WORKSHOPS
Dani facilitates intensive teaching modules for professional performing artists or students on a professional track. The below intensives also represent an important part of her own artistic research.
LAP DANCE / PRIVATE DANCE
I have been fascinated by Lap Dance and what it has to offer contemporary performance since 2009. I approach the form as a microstructure to study the phenomenon of live art, and the potential of communication and exchange between performer and audience.

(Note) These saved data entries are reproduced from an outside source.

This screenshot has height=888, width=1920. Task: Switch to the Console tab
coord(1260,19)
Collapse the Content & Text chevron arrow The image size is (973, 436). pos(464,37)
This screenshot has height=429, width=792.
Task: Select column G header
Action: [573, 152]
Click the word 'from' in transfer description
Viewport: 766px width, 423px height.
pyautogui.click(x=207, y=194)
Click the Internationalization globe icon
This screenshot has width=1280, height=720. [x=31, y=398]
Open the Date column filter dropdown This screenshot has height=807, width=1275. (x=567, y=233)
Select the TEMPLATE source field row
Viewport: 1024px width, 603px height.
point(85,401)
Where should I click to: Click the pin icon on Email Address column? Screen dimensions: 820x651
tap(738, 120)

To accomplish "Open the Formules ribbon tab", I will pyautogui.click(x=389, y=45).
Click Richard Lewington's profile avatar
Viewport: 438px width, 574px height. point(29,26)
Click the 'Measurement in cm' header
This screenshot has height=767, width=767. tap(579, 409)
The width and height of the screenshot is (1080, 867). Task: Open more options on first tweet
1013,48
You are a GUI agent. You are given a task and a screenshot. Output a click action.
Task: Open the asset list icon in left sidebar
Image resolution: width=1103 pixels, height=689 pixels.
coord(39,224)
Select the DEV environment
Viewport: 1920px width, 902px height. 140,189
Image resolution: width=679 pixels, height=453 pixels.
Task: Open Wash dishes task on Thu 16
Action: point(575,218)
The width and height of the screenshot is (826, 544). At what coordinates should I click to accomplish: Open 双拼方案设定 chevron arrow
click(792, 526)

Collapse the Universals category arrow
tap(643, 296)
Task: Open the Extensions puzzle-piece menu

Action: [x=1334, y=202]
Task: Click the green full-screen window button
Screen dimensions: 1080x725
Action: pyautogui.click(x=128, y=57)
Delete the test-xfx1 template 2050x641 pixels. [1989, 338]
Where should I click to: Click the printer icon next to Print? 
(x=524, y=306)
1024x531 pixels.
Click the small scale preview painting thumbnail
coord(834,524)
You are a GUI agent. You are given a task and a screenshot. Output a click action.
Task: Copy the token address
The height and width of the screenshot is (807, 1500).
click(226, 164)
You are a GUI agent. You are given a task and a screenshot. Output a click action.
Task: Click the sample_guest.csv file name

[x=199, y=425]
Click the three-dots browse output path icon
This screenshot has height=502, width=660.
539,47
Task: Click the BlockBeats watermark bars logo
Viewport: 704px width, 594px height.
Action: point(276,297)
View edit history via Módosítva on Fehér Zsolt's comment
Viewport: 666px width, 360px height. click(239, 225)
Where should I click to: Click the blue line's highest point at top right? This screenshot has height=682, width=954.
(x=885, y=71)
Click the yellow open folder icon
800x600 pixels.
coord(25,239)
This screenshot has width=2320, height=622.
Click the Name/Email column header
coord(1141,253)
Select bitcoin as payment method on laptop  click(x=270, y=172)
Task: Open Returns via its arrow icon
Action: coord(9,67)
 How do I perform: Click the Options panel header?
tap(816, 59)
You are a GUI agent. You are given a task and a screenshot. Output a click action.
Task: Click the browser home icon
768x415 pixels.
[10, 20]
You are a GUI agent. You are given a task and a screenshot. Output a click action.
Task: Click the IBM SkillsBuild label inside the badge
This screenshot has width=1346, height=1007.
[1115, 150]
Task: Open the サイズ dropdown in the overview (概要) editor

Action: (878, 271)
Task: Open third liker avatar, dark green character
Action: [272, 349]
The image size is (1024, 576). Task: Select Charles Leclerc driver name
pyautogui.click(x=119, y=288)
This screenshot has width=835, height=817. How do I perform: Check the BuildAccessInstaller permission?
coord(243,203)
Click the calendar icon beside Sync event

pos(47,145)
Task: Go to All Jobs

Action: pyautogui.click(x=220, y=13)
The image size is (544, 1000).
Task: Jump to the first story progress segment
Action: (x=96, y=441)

Lap Dance is highly sexualized according to commercial aesthetics and semiotics of sex and femininity. It can be discussed as a formalization of a semiotic body where gestures, movements, codes, and symbols of femininity are made use of to achieve a performed sexuality. As art and commercial entertainment are continuously melting into each other, I believe there is great potential to analyze, research, appropriate, and deconstruct such forms of entertainment. Please note that it is not my interest to question lap dance nor its implications, but rather to provoke the questions which lap dance can propose to performance, as well as to an audience regarding the economy and politics of privacy, intimacy, and the very organization of body and space in live art.
In this intensive, Lap Dance is appropriated and used as a microstructure to practically study choreographic and performance issues revolving around distance, touch, atmosphere, relation to sound, presence, presentation, eye gazing, and breath matching. It would be my intention that an intensive concludes with a presentation.
STRATEGY FOR COMBINING TEXT AND MOVEMENT
This intensive will get sweaty and loud, it will get creepy and glorious, delicious and un-nerving. A big part of my artistic practice is concerned with the potential dimensions of combining text and movement, and how uncanny juxtapositions between physicality, voice and textual content function to bring about a complexity of poetics in the eye of the viewer. Every day will begin with an intense physical and vocal preparation followed by practices to introduce my strategies for combining text and movement. Each student will develop monologue material with a strategic combination of voice and physical quality. The main objective of this intensive is not only that students gain practical experience developing text and movement combinations, but also to inspire their own practice, research and development of strategies in this area. It would be my intention that an intensive concludes with a presentation.